Многие люди придают большое значение разнообразию видов. У очень многих есть интуитивное ощущение, что когда какой-то вид вымирает — это плохо. В самом деле, иногда кажется, что виды мы ценим больше, чем отдельных их членов. Возьмем, например, насекомых. Жизнь мухи может мало значить, но каждый вид мух как будто намного более ценен (несмотря на то, что никакого прямого практического применения для мух у нас нет). Ценим ли мы — и следует ли нам — ценить скот? Должны ли мы быть обеспокоены тем, что коровам (или какому-то подвиду коров) сейчас грозит исчезновение? Должны ли мы предпринимать какие-то меры по их спасению так же, как мы это делаем, чтобы сохранить панд и волков?
Существует огромная разница между скотом, с одной стороны, и пандами с волками, с другой. Современный скот обязан своему существованию селекционному разведению, которым занимаются люди: коровы очень отличаются от диких быков, от которых они произошли. Мы можем предположить, что эта разница влияет на их моральную ценность. Мы считаем так, рассуждая следующим образом: наш долг сохранять естественную природу насколько возможно. Волки и панды — это часть природы, они занимают в ней место в соответствии с ходом эволюции. Поэтому наш долг — оберегать их (не абсолютный долг, конечно, а скорее одна из множества обязанностей, таких же, как обязанности по отношению к нашим детям, друг к другу и так далее: все разные и иногда предъявляющие нам конфликтующие между собой требования).
Но коровы не относятся к естественному миру, они обязаны своим существованием искусственному разведению, а не эволюции. По этой причине мы можем считать, что мы не обязаны сохранять их как вид: сами их создали, сами можем и отказаться от них.
Я думаю, что нечто вроде этой логики, проводящей различие между продуктами естественного и искусственного отбора, и формирует такую нашу подсознательную точку зрения. Я подозреваю, что многие из нас интуитивно полагают, что потерять какой-нибудь домашний вид вроде крупного рогатого скота далеко не так плохо, как потерять панд или волков (возможно, даже мух). Во всяком случае, мне так кажется. Но я сомневаюсь, что это такое интуитивное ощущение может быть надежным руководством к действию.
Конечно, есть разница в том, как именно мы оказываем давление на отбор скота, по сравнению с тем, как хищники оказывают влияние на свою добычу. Мы намеренно формируем рогатый скот под себя, тогда как хищники делают это неумышленно. Мы разводили скот так, чтобы он приносил нам больше мяса, например: у львов же никогда не было планов заставить антилоп бегать быстрее (скорее они бы предпочли обратное). Их качества были нашими целями. Но то обстоятельство, что наш способ выживания очень сильно зависит от способности предугадывать будущее — это скорее просто невероятно интересная информация о том, что за животные мы сами, чем факт, который вообще нас исключает из числа животных. Мы оказываем давление на отбор определенным способом потому, что вот такие мы животные; другие животные оказывают давление на остальных своими способами и в соответствии со своими особенностями.

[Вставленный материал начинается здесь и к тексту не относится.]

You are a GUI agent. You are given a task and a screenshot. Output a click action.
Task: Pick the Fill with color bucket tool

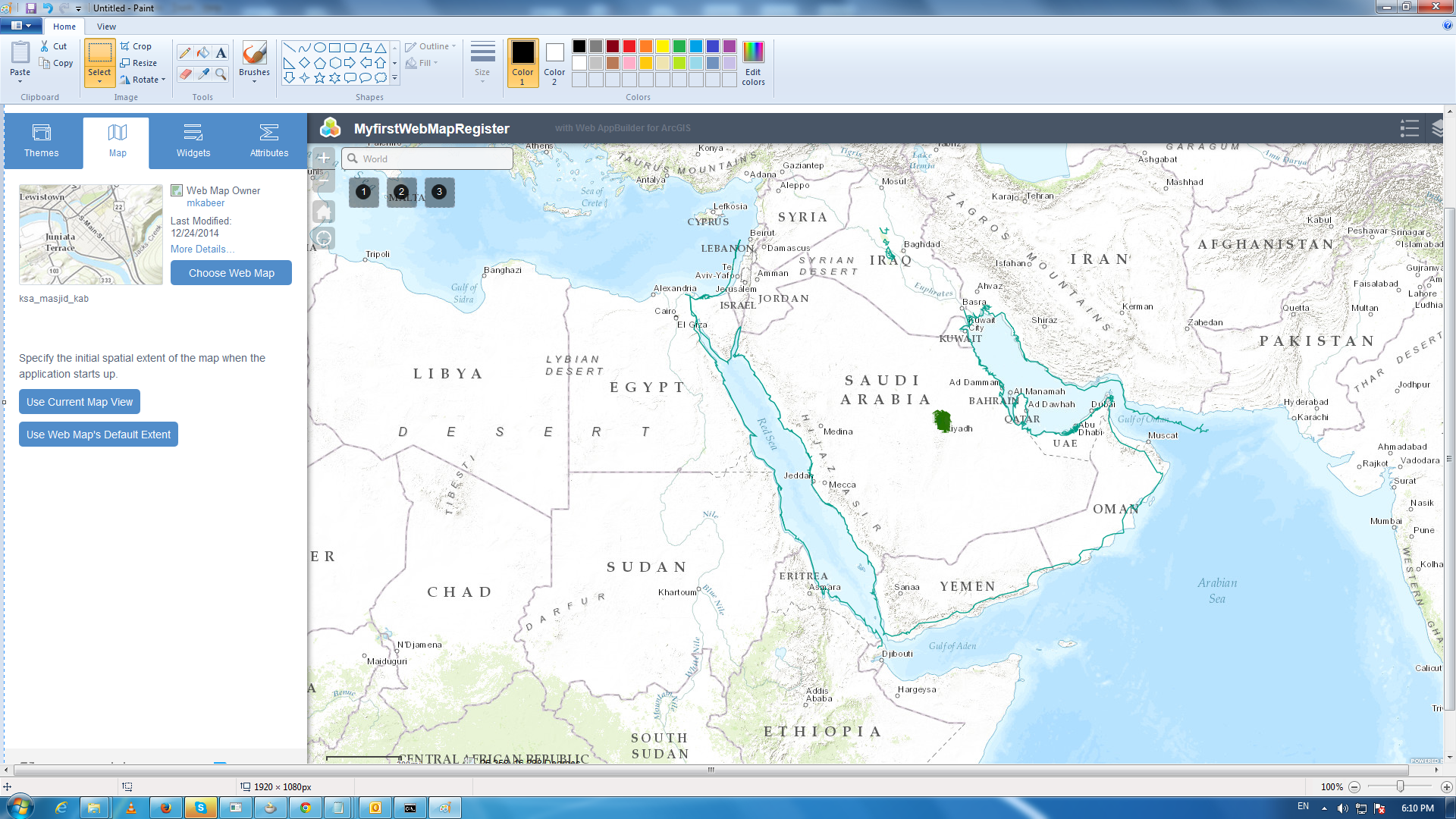202,52
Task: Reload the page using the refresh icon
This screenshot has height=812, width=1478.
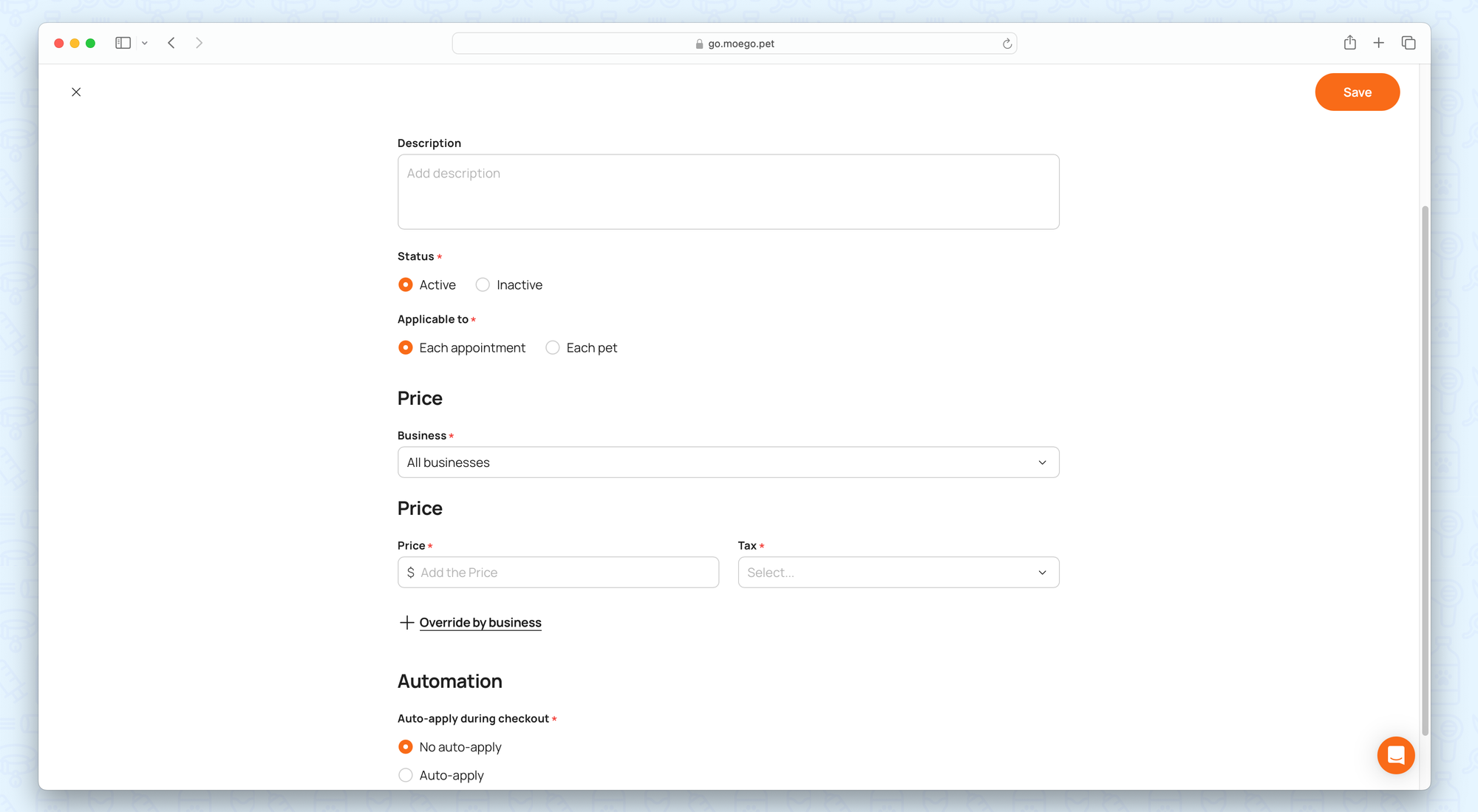Action: click(x=1007, y=44)
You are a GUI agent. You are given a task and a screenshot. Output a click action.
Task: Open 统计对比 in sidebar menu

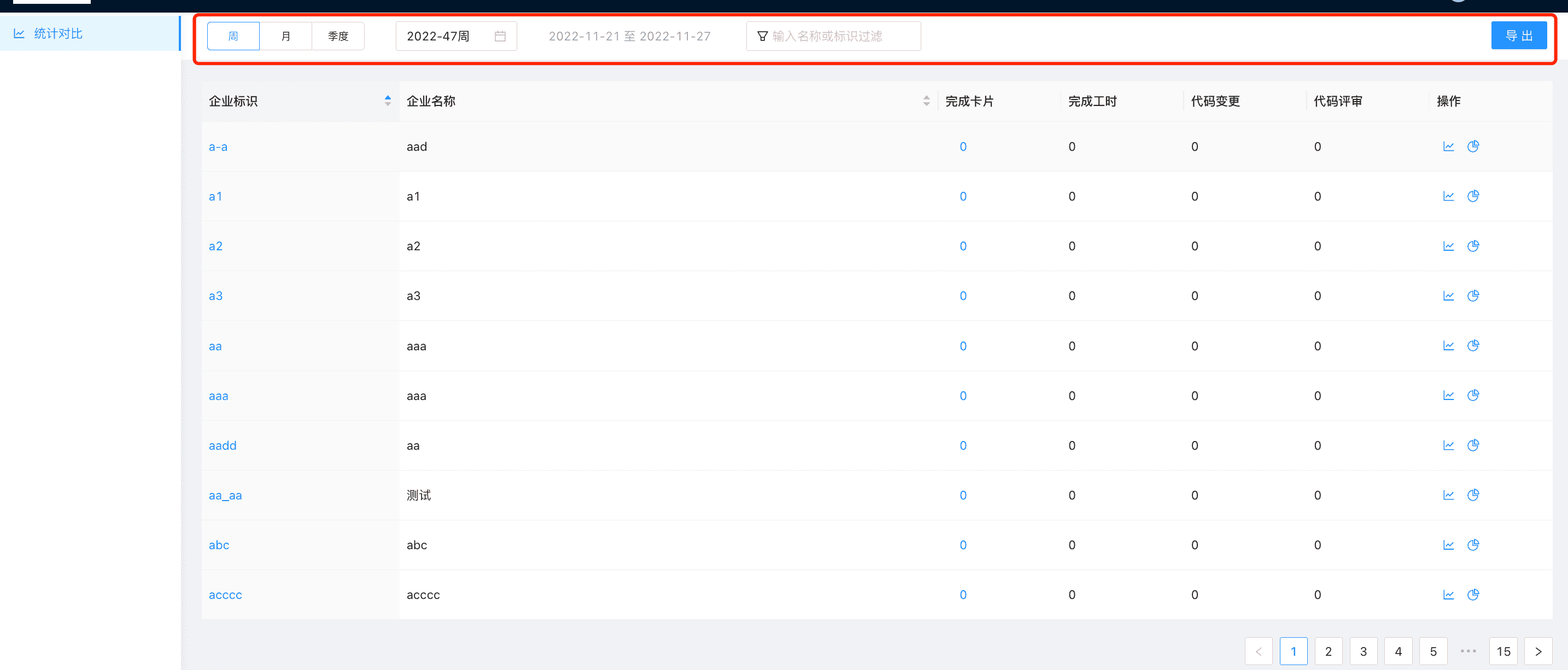click(x=58, y=33)
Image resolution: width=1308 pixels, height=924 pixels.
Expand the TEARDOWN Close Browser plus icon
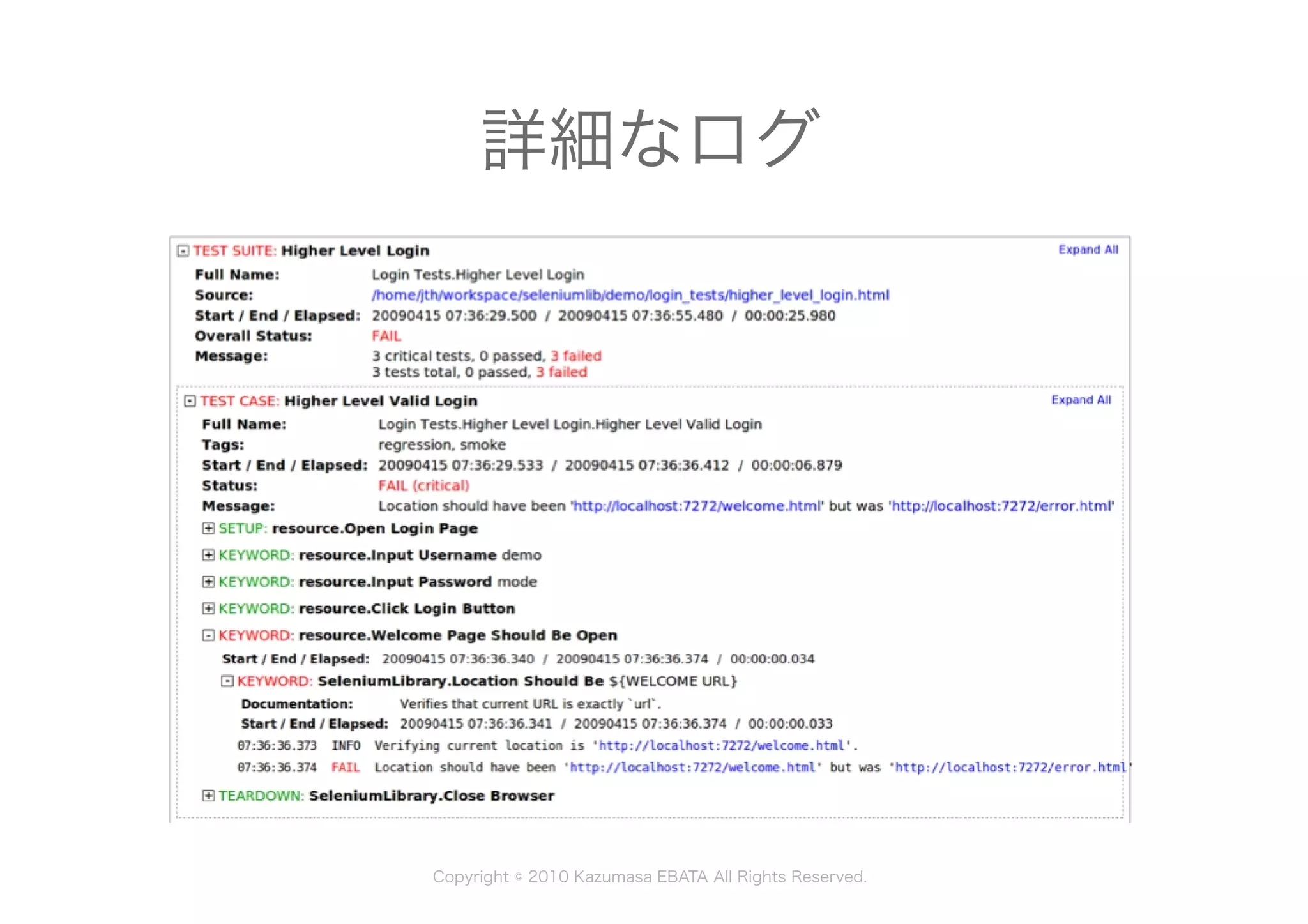pyautogui.click(x=208, y=796)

Если согласиться с моим мнением насчет того, что культура — это тоже адаптация, естественное свойство человеческого вида, то мы не должны считать, что способы, которыми мы эту культуру проявляем, каким-то образом отделяют нас от природы, или что продукты нашей культуры неестественны.
Если различия в источниках происхождения не влияет на ценность вида, есть ли какие-то другие основания считать, что рогатый скот менее ценен, чем панды, волки или палочники? Я так не думаю. Можно предположить, что некоторые животные нуждаются в большей защите, чем другие, в связи со способностью чувствовать боль или с особенностями в обращении с ними, но эти различия не влияют на ценность вида (вид может вымереть и без убийства отдельных его членов, при условии того, что они просто не будут размножаться). Поэтому даже если отдельные коровы и менее ценны, чем отдельные панды, их вид может быть таким же ценным.
Представляется, что различия, которые существуют в происхождении животных и в их свойствах, не влияют на ценность видов. Поскольку у нас есть все основания сохранять разнообразие видов и препятствовать их вымиранию, мы должны стремиться сохранить также и скот. Возможно мир, в котором выживут лишь очень небольшие стада скота (например, обслуживая небольшое производство для тех, кто ценит «аутентичность» и хочет есть такое же мясо, какое ели их предки, или, скажем, просто для того, чтобы будущие поколения могли получить представление об образе жизни прошлого), был бы лучше, чем тот, в котором весь скот будет полностью уничтожен.